__WHAT IS EXPECTED__.
The records below must be transcribed exactly, with each picture left out.

__INPUT DATA__.
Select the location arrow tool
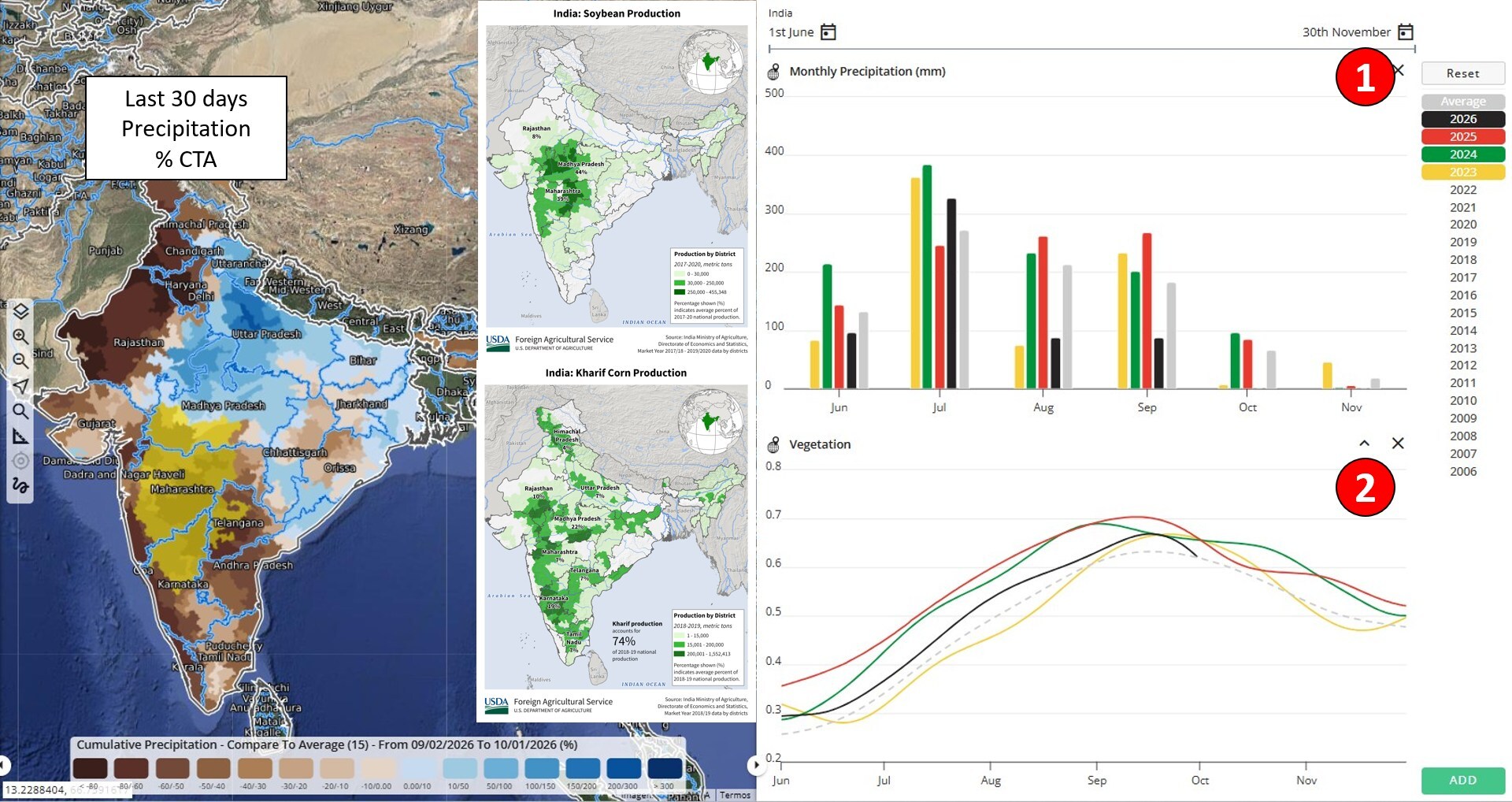 [20, 386]
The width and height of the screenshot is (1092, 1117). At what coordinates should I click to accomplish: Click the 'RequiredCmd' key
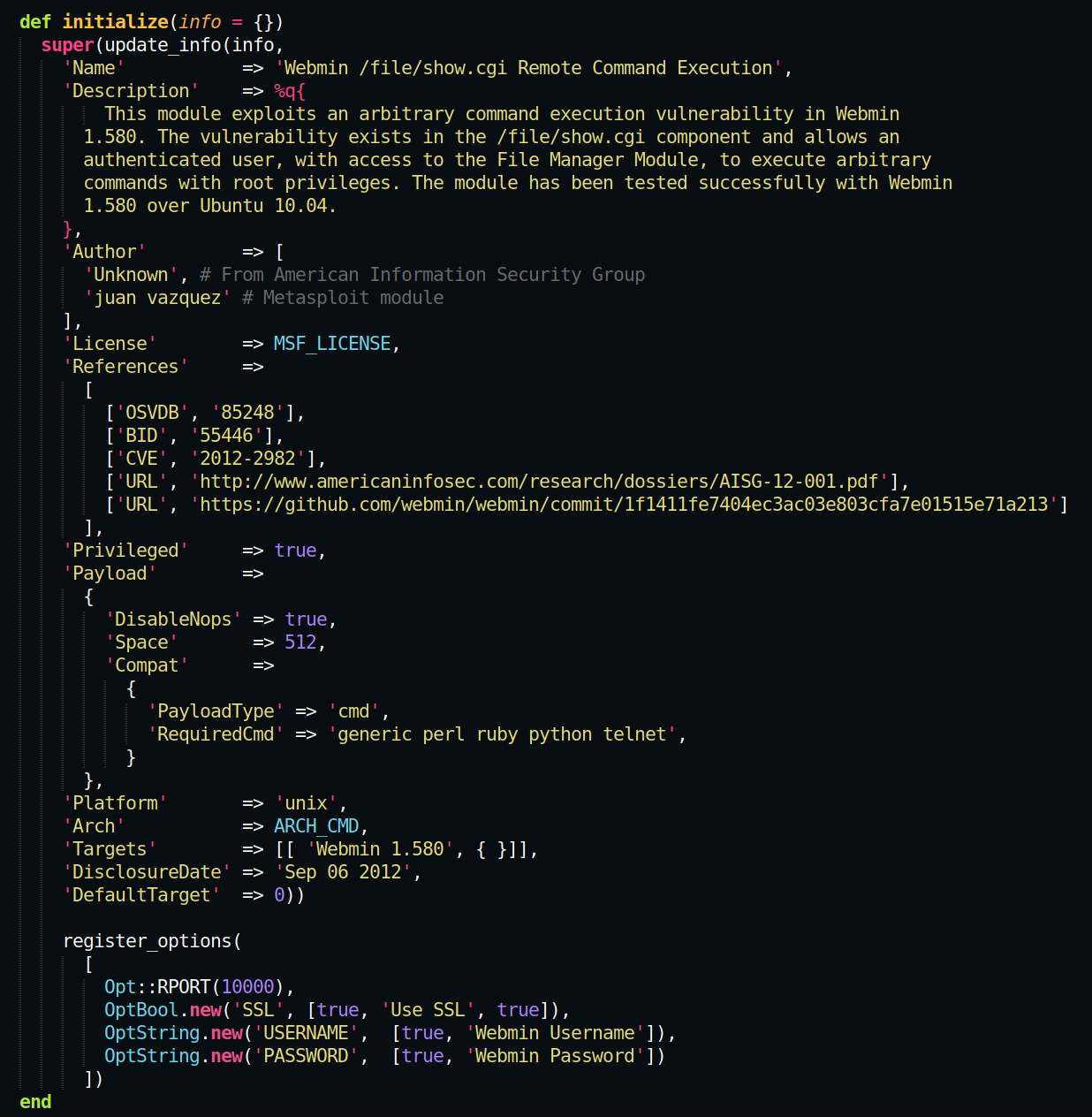coord(216,734)
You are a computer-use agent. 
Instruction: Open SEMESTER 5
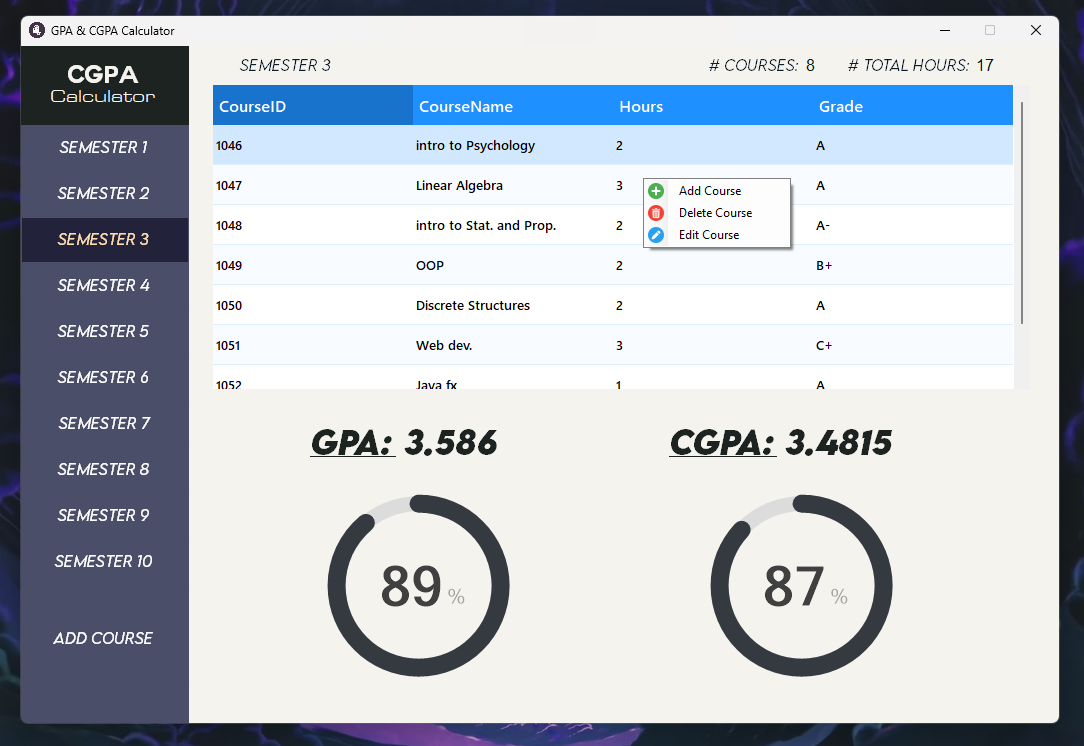coord(103,331)
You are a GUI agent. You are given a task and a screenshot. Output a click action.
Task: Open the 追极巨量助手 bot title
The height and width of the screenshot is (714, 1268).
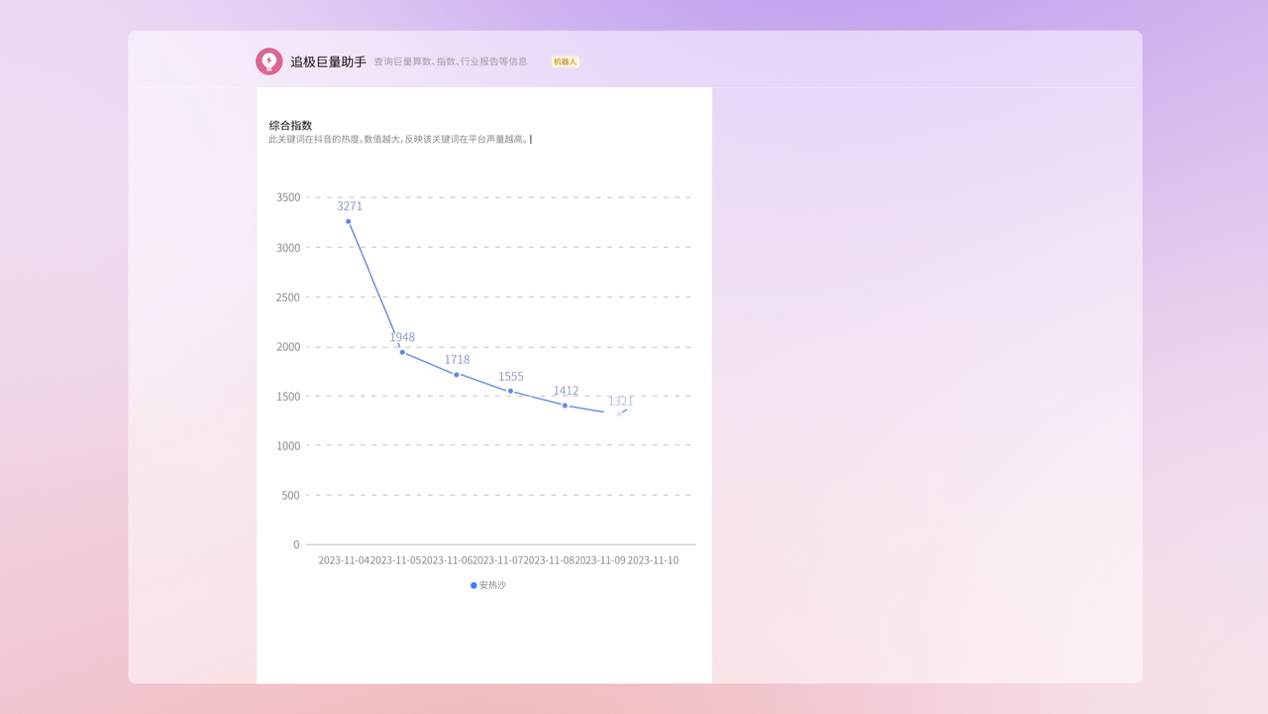pyautogui.click(x=328, y=62)
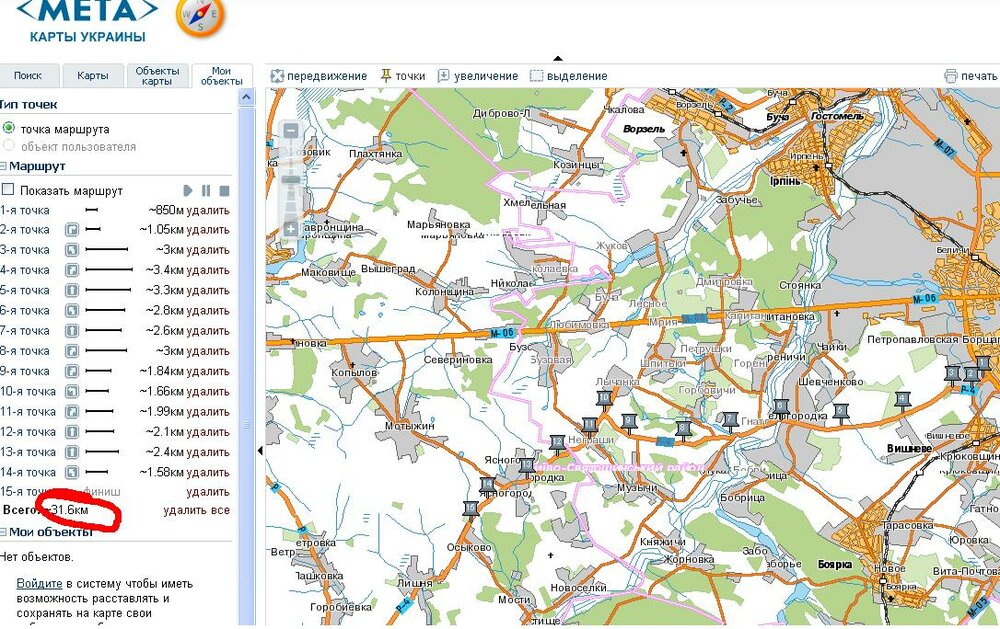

__RESULT OF THE TASK__.
Select the location arrow tool
 [20, 386]
The width and height of the screenshot is (1092, 1117). At what coordinates should I click to accomplish: Click the 'RequiredCmd' key
coord(216,734)
You are a computer-use agent. 
Instruction: Open SEMESTER 5
coord(103,331)
You are a GUI agent. You are given a task and a screenshot. Output a click action.
Task: Open the 追极巨量助手 bot title
The height and width of the screenshot is (714, 1268).
pyautogui.click(x=328, y=62)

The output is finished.